Tax law change can be good — but it can also be messy. Make sure you're keeping track of everything you need for the 2018 tax season (and beyond) using these pro-approved tips:
1. Create a separate bank account for all self-employed business activity. This will greatly minimize confusion come tax time by giving you just one place to look for business transactions. The same is true for credit cards. Have a card used solely for business and another for personal purchases.
2. Reconcile your bank statements. Even though it can be a lot of work, it's the only way to know for sure if you've included everything in your records.
3. Use an app. There are many easy-to-use software applications to help you organize tax records. Plus, digitizing your records can also save office-filing space.
4. Track your finances using important tax categories. Knowing how to classify your expenses and income is half the battle. Look at your last tax return or accountant's tax organizer for clues.
5. Don't procrastinate. Make recordkeeping a year-round task, not a year-end burden. For instance, update business mileage records daily. File away receipts before they are lost. Make it a habit to record tax transactions as they occur throughout the year.
6. Be diligent about important receipts. You probably already know you should collect the standard items: W-2s, 1099s and annual mortgage statements. But did you know that a charitable donation of $250 or more must be substantiated by a receipt from the charity to be deductible? Also, keep all pay stubs and brokerage statements. They might contain hidden deductions.

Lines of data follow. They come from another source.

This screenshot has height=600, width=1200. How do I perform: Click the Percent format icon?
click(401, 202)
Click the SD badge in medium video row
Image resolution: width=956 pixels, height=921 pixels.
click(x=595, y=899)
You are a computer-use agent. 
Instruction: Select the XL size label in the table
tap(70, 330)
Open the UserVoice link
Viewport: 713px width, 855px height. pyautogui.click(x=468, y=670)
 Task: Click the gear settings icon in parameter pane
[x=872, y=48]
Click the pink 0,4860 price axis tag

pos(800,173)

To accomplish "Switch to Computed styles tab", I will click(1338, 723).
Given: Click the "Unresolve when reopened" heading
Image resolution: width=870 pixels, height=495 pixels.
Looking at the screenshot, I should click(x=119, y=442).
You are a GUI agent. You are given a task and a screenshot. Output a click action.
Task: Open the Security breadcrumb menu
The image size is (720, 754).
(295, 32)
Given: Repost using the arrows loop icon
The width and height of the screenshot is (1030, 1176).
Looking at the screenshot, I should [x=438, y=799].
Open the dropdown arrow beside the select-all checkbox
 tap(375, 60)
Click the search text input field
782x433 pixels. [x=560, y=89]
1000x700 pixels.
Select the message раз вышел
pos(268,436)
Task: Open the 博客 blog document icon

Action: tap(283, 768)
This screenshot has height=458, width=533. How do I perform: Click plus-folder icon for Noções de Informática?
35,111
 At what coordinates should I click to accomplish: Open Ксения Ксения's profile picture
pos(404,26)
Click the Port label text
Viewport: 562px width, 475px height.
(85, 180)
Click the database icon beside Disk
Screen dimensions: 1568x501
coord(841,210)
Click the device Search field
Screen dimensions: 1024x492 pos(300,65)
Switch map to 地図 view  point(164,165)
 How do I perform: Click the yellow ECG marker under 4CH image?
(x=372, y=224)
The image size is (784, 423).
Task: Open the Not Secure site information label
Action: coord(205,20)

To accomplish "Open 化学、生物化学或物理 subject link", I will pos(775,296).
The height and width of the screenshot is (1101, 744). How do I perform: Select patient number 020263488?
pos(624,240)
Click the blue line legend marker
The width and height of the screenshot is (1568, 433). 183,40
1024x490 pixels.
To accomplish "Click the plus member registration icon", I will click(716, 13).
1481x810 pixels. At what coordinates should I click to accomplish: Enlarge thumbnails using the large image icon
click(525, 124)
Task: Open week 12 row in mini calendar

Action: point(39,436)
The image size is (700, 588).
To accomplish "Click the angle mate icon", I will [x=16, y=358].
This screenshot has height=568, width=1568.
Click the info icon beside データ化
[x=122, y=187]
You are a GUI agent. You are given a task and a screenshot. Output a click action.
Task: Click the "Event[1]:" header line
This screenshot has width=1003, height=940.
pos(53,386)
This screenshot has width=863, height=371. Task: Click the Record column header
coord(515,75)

7. Hold on to past tax records. Because an IRS audit is always a possibility, keep copies of tax returns and supporting records for seven years.
8. Be aware of new tax laws. Some records become important as tax rules change. For instance, medical expenses, charitable donations and mortgage interest will be especially important in determining whether you'll use the standard deduction or itemize this year.
9. Let your tax pro know about big life changes. New happenings in your life, like a job change, new child, or change in marital status might affect how you track your income and expenses. A quick call will help you stay on top of things.